The results, published May 17 in the journal Cell not only confirm that the vaccine can induce these antibodies to combat different strains of HIV, but also show that this process can be initiated within a few weeks, triggering an important immune response.
The vaccine candidate targets a region on the outer envelope of HIV-1 called the membrane proximal outer region (MPER), which remains stable even as the virus mutates. Antibodies against this stable region on the outer envelope of HIV can block infection by many different circulating strains of HIV.
"This work represents a significant advance because it demonstrates the ability to induce antibodies through immunizations that neutralize the most challenging strains of HIV," said senior author Barton F. Haynes, MD, director of the Duke Vaccine Institute. "Our next steps are to induce more potent neutralizing antibodies against other sites of HIV to prevent the virus from escaping. We are not there yet, but the path forward is now much clearer."
The research team analyzed data from a phase I clinical trial of the vaccine candidate developed by Haynes and S. Munir Alam, Ph.D., at DHVI.
Twenty healthy, HIV-negative people participated in the trial. Fifteen participants received two of the four planned doses of the study vaccine, and five received three doses.
After just two immunizations, the vaccine showed a 95% serum response and a 100% CD4+ T-cell response in the blood, two key indicators demonstrating strong activation of the immune system. Most of the serum responses were directed to the part of the virus targeted by the vaccine.
An important point is that broadly neutralizing antibodies were induced after just two doses.
The trial was stopped when one participant experienced a non-fatal allergic reaction similar to rare cases reported with COVID-19 vaccination. The team investigated the cause of this event, which is likely related to the additive.

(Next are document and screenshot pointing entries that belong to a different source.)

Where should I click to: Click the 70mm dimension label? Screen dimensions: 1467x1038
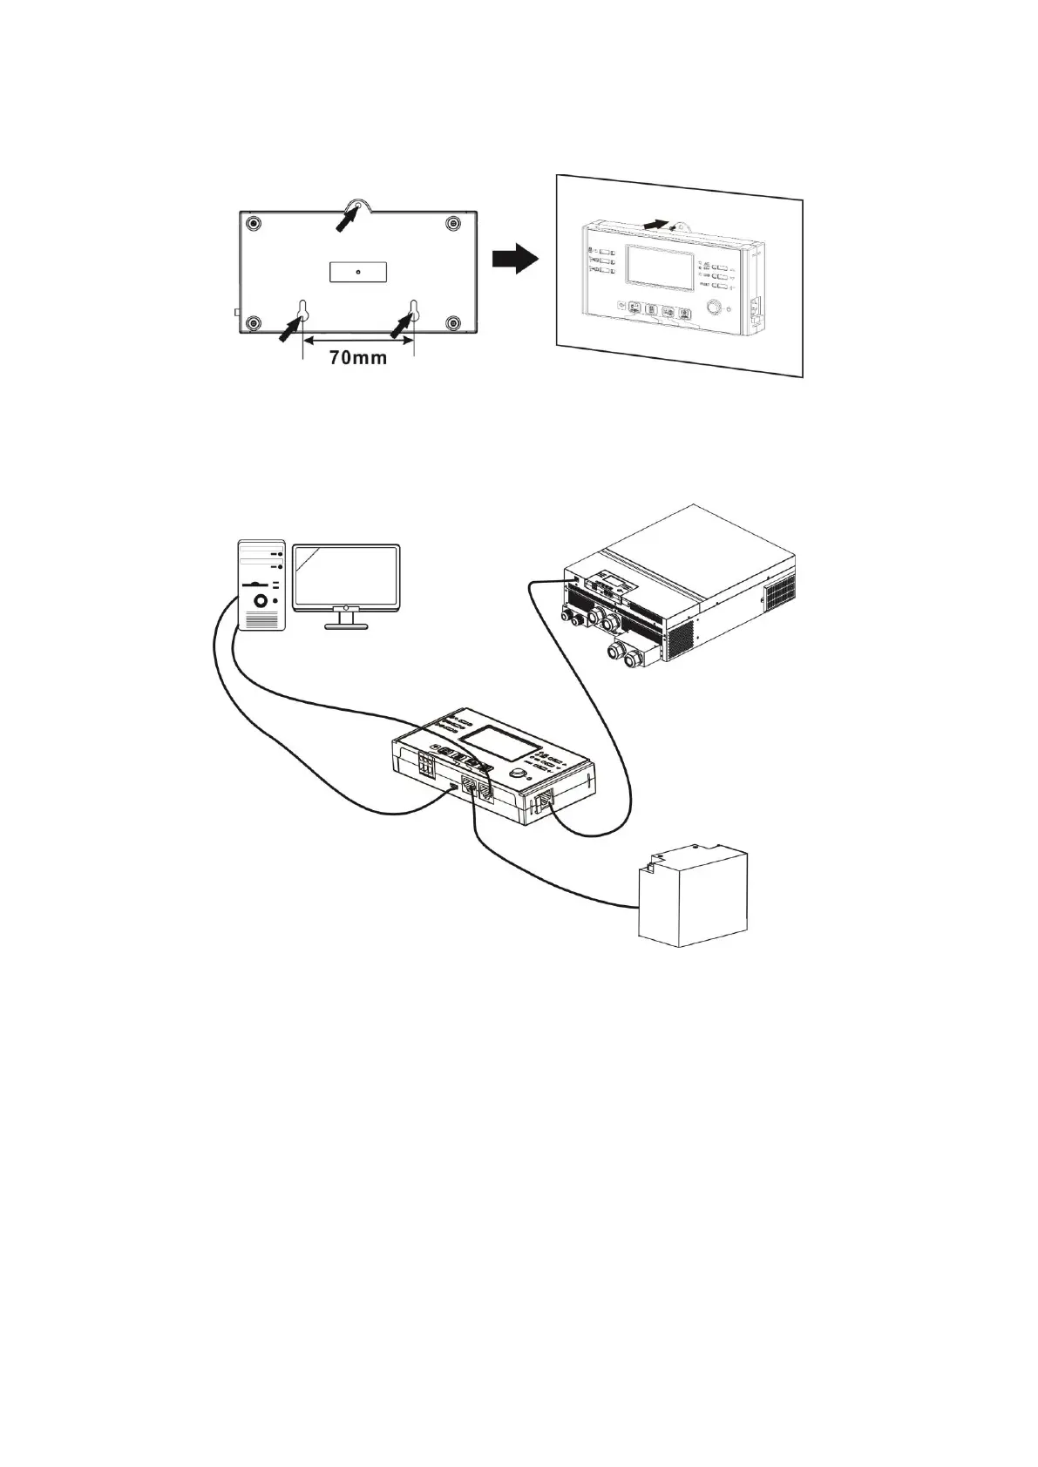pyautogui.click(x=357, y=357)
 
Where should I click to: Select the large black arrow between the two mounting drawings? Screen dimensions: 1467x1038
pyautogui.click(x=515, y=259)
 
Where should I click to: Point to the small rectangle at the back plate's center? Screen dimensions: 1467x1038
pyautogui.click(x=357, y=271)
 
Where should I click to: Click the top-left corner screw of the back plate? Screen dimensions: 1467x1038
pyautogui.click(x=253, y=223)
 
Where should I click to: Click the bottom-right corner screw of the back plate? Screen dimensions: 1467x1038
pyautogui.click(x=451, y=322)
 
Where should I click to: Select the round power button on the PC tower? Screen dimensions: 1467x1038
pyautogui.click(x=260, y=601)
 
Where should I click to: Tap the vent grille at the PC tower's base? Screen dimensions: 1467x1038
pyautogui.click(x=262, y=620)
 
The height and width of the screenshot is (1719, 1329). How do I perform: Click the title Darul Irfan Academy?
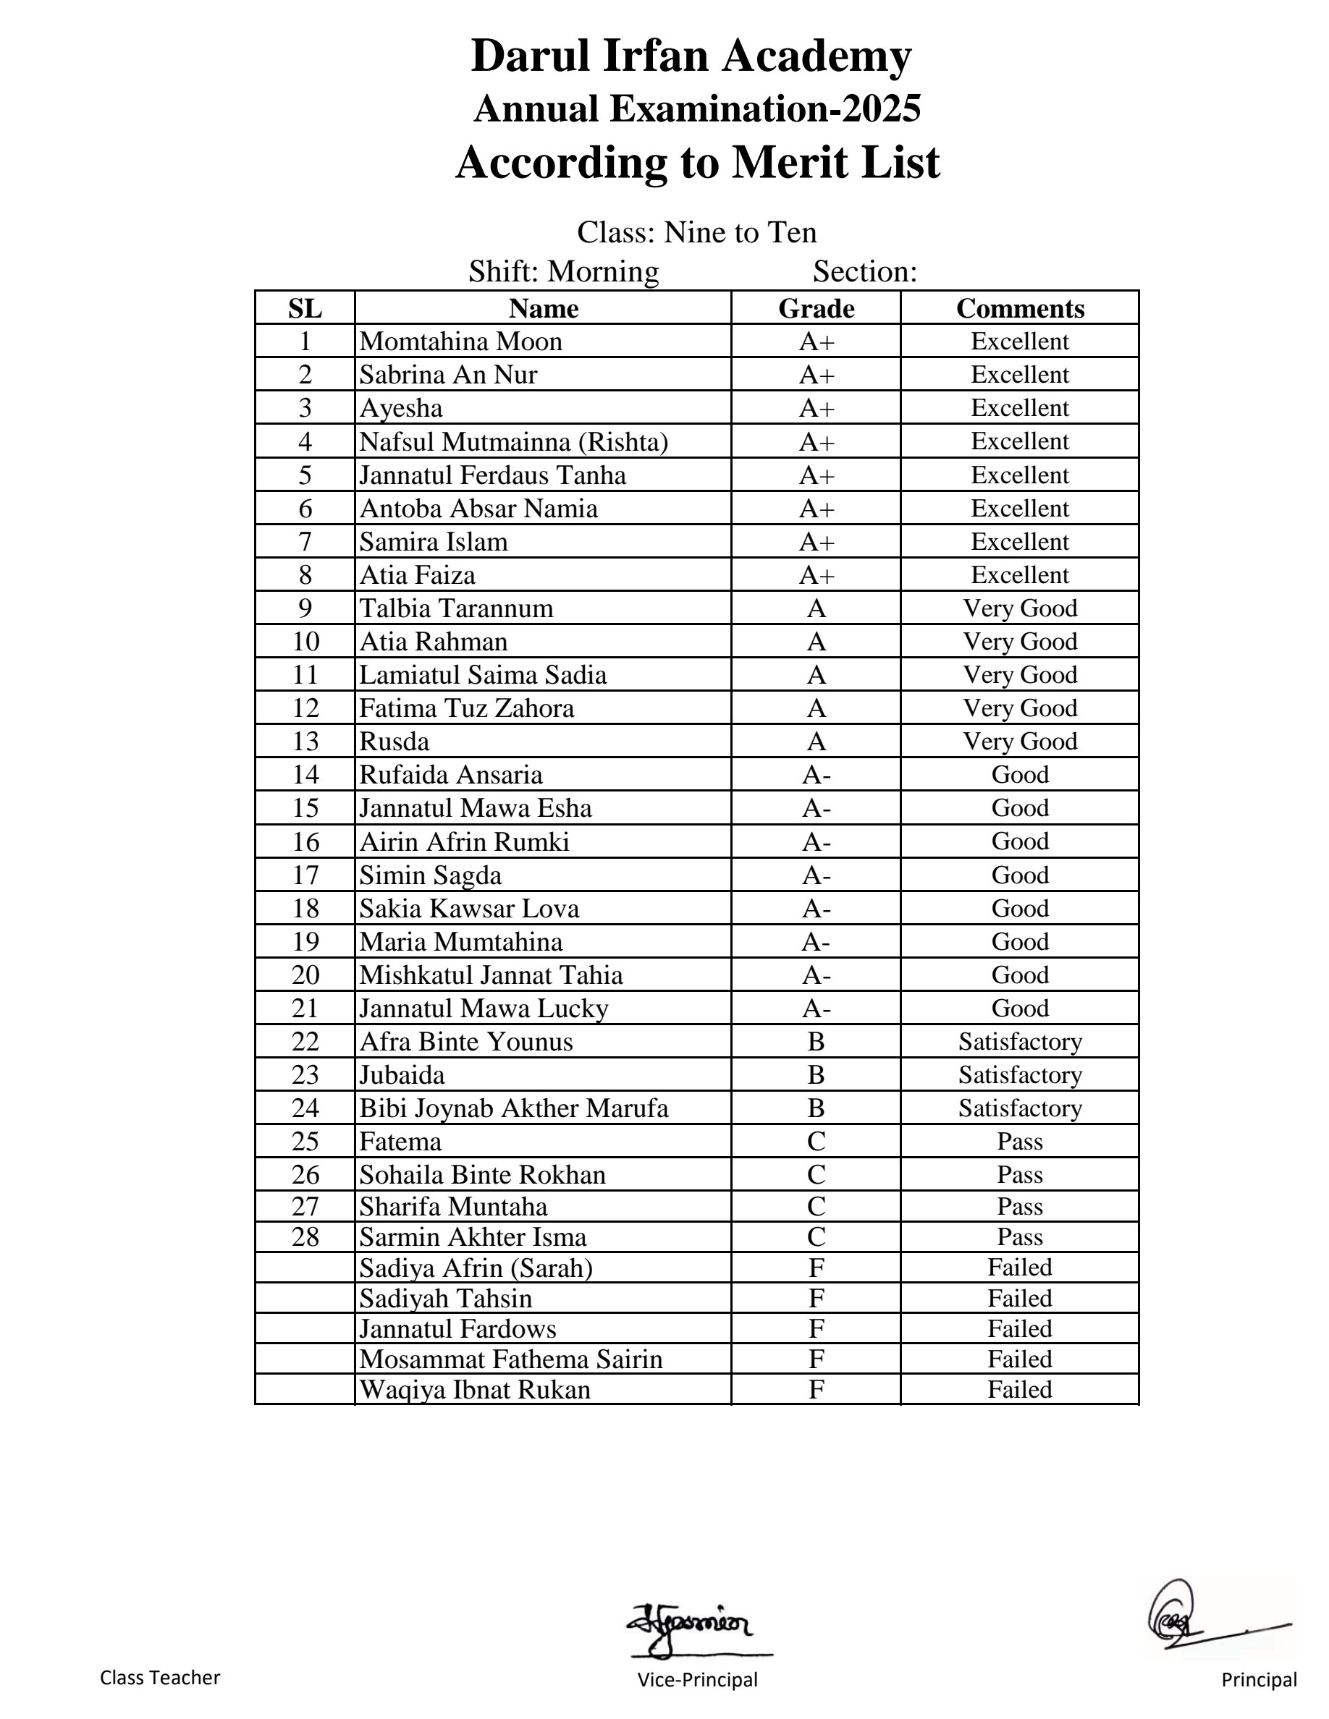pos(691,56)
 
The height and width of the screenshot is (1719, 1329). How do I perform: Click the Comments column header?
pos(1020,308)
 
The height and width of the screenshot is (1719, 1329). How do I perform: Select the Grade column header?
pos(816,308)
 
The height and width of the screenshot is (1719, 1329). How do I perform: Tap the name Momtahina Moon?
pos(460,341)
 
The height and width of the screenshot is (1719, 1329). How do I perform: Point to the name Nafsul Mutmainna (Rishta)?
pos(513,441)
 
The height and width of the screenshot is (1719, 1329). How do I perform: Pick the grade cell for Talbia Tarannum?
pos(816,608)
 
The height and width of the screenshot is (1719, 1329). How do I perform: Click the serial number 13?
pos(305,742)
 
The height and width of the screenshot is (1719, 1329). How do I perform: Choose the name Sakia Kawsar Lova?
pos(468,908)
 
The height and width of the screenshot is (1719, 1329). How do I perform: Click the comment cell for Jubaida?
pos(1020,1075)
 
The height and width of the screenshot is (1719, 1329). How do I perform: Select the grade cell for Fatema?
pos(816,1141)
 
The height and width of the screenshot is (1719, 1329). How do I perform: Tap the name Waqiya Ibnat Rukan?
pos(475,1389)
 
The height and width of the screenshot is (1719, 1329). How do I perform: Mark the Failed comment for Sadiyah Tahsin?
pos(1020,1298)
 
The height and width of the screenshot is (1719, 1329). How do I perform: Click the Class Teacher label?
pos(160,1677)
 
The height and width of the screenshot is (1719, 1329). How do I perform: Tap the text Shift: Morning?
pos(564,271)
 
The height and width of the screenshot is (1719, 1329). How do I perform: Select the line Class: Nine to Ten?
pos(697,232)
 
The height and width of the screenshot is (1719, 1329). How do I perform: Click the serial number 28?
pos(305,1237)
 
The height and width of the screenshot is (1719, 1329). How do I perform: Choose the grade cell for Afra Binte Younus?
pos(816,1042)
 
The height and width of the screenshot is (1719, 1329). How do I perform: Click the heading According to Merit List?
pos(698,163)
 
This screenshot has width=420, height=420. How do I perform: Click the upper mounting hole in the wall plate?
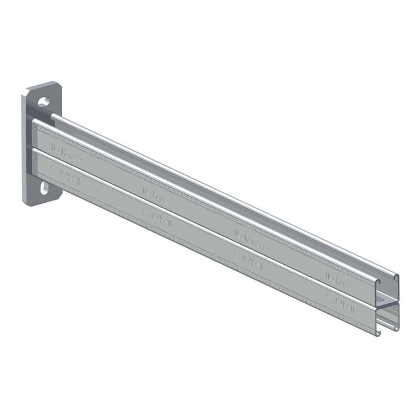44,102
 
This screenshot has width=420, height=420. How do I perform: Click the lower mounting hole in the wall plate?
44,189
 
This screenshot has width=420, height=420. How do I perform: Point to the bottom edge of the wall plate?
42,203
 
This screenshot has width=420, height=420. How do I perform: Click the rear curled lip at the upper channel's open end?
396,278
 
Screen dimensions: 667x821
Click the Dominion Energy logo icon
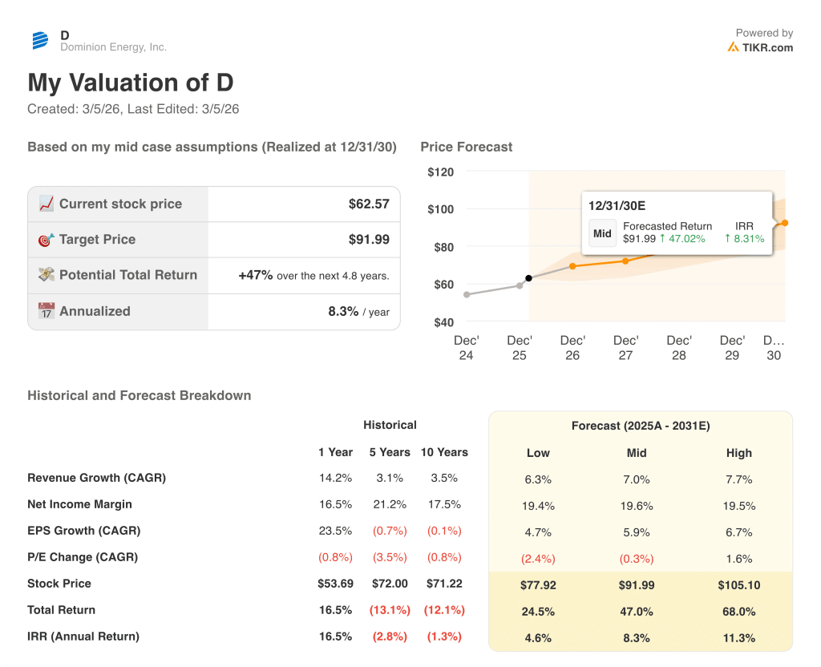pyautogui.click(x=40, y=41)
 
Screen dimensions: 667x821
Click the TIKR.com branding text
pyautogui.click(x=766, y=47)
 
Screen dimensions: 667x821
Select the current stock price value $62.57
pyautogui.click(x=369, y=204)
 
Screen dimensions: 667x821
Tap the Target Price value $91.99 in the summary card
pyautogui.click(x=369, y=239)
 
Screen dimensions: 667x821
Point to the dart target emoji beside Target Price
pyautogui.click(x=47, y=239)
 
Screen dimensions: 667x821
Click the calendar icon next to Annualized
pyautogui.click(x=47, y=311)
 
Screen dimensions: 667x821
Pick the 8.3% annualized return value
pyautogui.click(x=343, y=311)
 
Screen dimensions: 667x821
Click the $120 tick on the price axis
pyautogui.click(x=440, y=172)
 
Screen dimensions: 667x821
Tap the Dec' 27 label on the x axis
pyautogui.click(x=625, y=347)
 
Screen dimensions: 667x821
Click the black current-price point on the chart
pyautogui.click(x=528, y=278)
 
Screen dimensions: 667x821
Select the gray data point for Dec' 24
pyautogui.click(x=467, y=294)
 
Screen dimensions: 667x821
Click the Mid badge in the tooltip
pyautogui.click(x=602, y=233)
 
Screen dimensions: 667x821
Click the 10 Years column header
pyautogui.click(x=444, y=452)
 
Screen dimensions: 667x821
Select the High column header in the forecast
pyautogui.click(x=738, y=453)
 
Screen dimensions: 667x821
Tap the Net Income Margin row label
pyautogui.click(x=79, y=504)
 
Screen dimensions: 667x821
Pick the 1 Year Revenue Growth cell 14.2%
pyautogui.click(x=335, y=478)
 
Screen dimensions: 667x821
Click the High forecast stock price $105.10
pyautogui.click(x=738, y=585)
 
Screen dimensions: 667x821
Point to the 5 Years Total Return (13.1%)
pyautogui.click(x=389, y=610)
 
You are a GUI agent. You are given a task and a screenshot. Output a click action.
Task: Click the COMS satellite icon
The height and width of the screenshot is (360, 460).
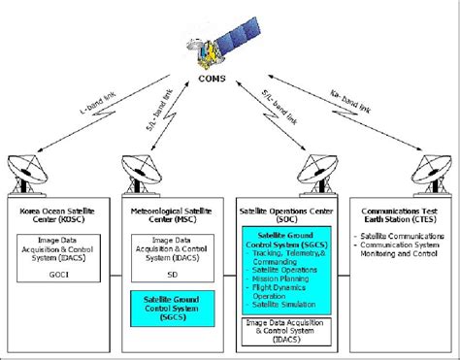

“A series of events are required to produce a broadly neutralizing antibody, and this usually takes several years after infection,” said lead author Wilton Williams, PhD, assistant professor of surgery at Duke University and a member of the DHVI.
"The challenge has always been to reproduce the required events in a shorter period of time with a vaccine. It was very exciting to see that with this vaccine molecule we were actually able to produce neutralizing antibodies within a few weeks."
Other features of the vaccine were also promising, especially the way key immune cells were kept in a developmental state that allowed them to continue acquiring mutations so they could evolve with the ever-changing virus.
The researchers noted that more work remains to be done to create a more robust response and target more regions of the virus's envelope. A successful HIV vaccine will likely have at least three components, all of which will target different parts of the virus.
"Eventually we will need to hit all the vulnerable areas of the shell so that the virus can't escape," Haynes said.
"But this study demonstrates that broadly neutralizing antibodies can indeed be induced in people by vaccination. Now that we know that induction is possible, we can repeat what we did here with antibodies targeting other vulnerable sites shell of the virus."